Re: Kafama Takılanlar….
Şimdide Ankaralı arkadaşın diger sorusuna gelmek istiyorum….
Bana samiyetle cevap verir misin diye sorduğu soruya.
Tabi ki cevap veririm.
Hristiyan dininin,pagan etkisinde kalıp benzerlik göstermesinin bu Din de, ne gibi bir sakınca oluşturduğuna aklımın erdiğince cevap vermeye çalışayım.
Bilmiyorum,ben müzik dinlemesini severim….

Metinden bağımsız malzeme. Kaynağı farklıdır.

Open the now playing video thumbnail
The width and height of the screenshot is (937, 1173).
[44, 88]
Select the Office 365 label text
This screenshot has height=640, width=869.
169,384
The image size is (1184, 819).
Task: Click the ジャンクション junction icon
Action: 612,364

Özellikle Sezen Aksu,Ahmet Kaya gibi sanatçıların müzikleri ve müzik yorumlarını begenirim.
Bu sanatçıların güzümde müzik açısında belli bir degeri vardır.
Misal olarak;sezen’in parçalarının şarkı sözleri kendisine aittir.
Birileri çıkıpta yok sezen benim sözlerimi yazdığım parçaları çaldı derse ve bunuda kanıtlarsa…
Artık; Sezen’in benim gözümde ki degerini sorgularım.
Çünki o iyi bir söz yazarıdır diye kafamda belli bir deger biçilmiş olduğundan.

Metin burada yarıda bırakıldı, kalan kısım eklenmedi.